(Source data)
________________________________________
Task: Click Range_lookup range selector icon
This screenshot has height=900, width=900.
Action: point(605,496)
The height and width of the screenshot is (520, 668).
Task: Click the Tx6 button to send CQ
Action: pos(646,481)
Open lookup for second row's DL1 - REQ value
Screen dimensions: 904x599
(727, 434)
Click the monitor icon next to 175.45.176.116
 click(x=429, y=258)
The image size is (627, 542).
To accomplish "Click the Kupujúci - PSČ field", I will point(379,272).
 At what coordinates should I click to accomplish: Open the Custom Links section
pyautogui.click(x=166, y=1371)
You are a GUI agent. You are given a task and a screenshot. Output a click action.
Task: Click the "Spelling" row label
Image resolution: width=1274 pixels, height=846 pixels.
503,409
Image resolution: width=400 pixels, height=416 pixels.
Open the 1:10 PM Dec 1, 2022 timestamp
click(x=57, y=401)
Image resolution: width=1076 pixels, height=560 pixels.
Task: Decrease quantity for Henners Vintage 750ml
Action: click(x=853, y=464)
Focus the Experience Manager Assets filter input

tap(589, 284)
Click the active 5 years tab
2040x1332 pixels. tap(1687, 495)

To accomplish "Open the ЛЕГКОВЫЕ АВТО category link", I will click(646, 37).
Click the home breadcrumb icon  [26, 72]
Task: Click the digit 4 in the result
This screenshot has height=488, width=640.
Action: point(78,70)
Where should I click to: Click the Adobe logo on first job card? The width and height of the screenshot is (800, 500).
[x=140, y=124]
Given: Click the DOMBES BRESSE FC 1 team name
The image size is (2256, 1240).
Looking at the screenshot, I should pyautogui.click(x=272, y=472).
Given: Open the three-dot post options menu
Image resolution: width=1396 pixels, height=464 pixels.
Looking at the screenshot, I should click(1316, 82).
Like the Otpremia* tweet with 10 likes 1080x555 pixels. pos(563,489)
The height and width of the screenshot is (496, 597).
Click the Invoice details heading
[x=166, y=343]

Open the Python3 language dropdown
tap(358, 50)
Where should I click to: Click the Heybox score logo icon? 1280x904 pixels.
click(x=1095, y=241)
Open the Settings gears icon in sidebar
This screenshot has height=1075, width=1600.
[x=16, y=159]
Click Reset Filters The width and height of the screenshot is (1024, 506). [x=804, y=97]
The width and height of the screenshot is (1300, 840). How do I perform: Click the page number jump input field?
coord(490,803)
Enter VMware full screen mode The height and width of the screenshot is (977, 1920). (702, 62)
________________________________________
Exercise brief: Retype exactly, and only, the lines that run from the one with "Given: Open the three-dot post options menu" through the final line of the entries.

Answer to this problem:
Given: Open the three-dot post options menu
Image resolution: width=1396 pixels, height=464 pixels.
Looking at the screenshot, I should click(1316, 82).
Like the Otpremia* tweet with 10 likes 1080x555 pixels. pos(563,489)
The height and width of the screenshot is (496, 597).
Click the Invoice details heading
[x=166, y=343]

Open the Python3 language dropdown
tap(358, 50)
Where should I click to: Click the Heybox score logo icon? 1280x904 pixels.
click(x=1095, y=241)
Open the Settings gears icon in sidebar
This screenshot has height=1075, width=1600.
[x=16, y=159]
Click Reset Filters The width and height of the screenshot is (1024, 506). [x=804, y=97]
The width and height of the screenshot is (1300, 840). How do I perform: Click the page number jump input field?
coord(490,803)
Enter VMware full screen mode The height and width of the screenshot is (977, 1920). (702, 62)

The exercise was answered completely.